Records for this task –
▬▬▬▬▬▬
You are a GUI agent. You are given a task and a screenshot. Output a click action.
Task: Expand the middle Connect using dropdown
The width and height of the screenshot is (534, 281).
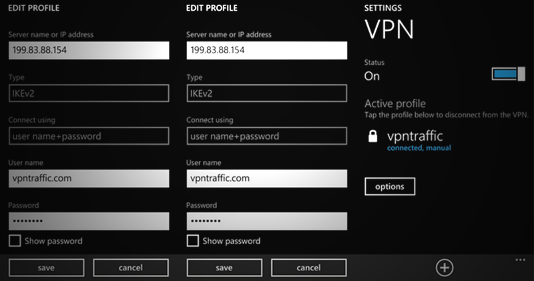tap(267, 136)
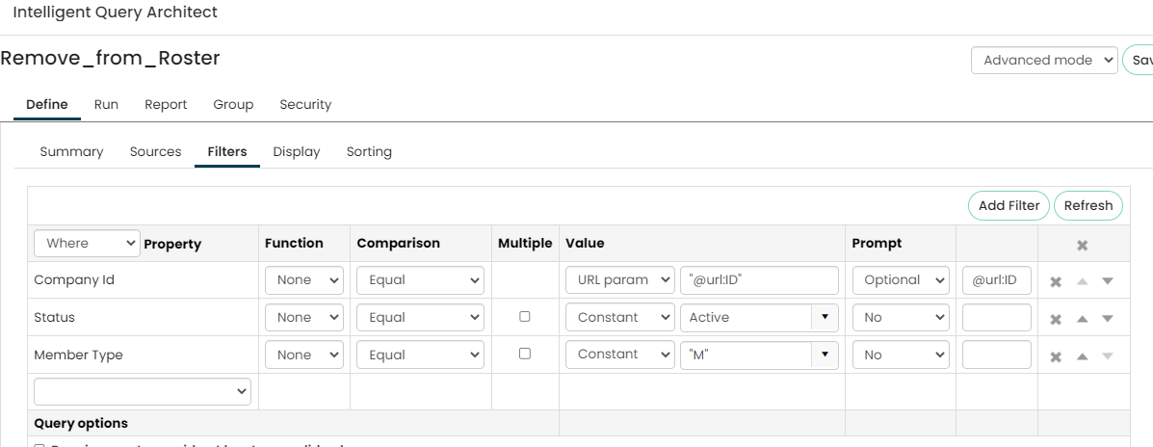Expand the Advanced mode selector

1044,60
▬▬▬▬▬▬
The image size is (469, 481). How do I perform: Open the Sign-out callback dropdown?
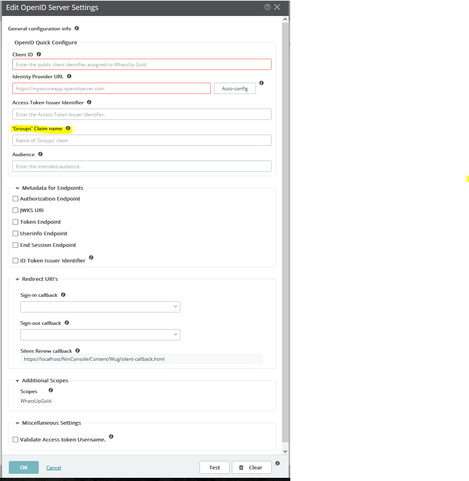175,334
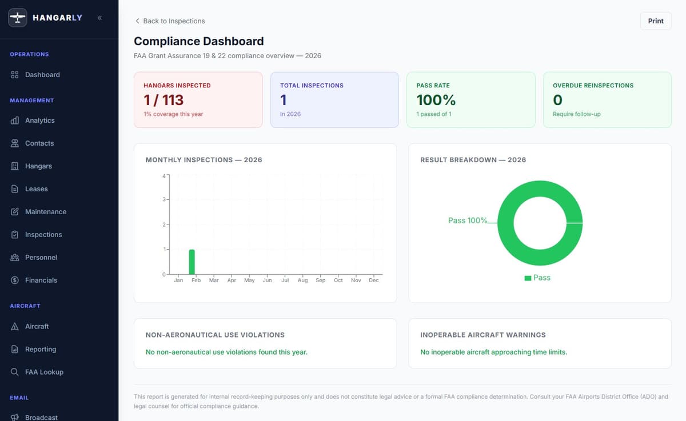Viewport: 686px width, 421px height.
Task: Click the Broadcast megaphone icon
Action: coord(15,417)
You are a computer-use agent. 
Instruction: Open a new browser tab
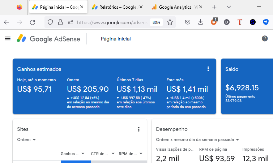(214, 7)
▬▬▬▬▬▬
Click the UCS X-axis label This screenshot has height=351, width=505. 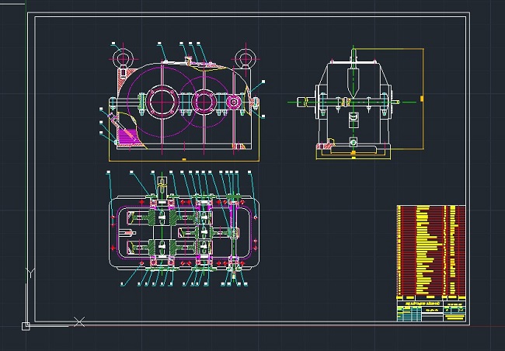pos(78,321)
▬▬▬▬▬▬
Task objective –
From the rows above, pull out every line that contains the word "Open", copying each one in full.

Finished exercise –
The image size is (469, 481). How do I perform: Open the Sign-out callback dropdown?
Instruction: Open a new browser tab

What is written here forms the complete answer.